The presented method is more computationally expensive than methods based on the decay heat standards, but it is based on “first principles”, does not involve any assumptions about the fuel content or operational history and, therefore, its applicability is not restricted to any particular fuel type. It is important to emphasize that high fidelity decay heat calculations typically require coupled Monte Carlo depletion codes (e.g. Serpent), which are computationally expensive because they require multiple neutron transport solutions . In this work however, the transport solution is replaced by a computationally efficient multi-group diffusion solution that allows predicting the 3-dimensional decay heat generation with only modest computational requirements.
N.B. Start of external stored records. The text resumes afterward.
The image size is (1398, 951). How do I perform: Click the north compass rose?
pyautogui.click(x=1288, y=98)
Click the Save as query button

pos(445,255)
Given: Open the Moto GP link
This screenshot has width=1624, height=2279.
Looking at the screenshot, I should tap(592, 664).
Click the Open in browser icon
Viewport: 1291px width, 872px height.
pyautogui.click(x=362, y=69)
The presented method was applied to a number of 2D infinite lattice test cases with thermal spectrum PWR UOX, MOX and TOX fuel, VVER UOX fuel with burnable absorber as well as fast spectrum SFR MOX fuel and was verified against reference Serpent 2 MC solutions. The test cases have demonstrated a notable dependence of the decay heat on the fuel initial composition and burnup operational history. In all test cases, the deviation of DYN3D decay heat from Serpent 2 reference stayed within 1%. This indicates that DYN3D is able to accurately estimate the decay heat power distribution during burnup and shutdown periods for a wide range of reactor systems.

Future work will be focused on testing the method in realistic full core cases as well as depletion system compression and performance optimization.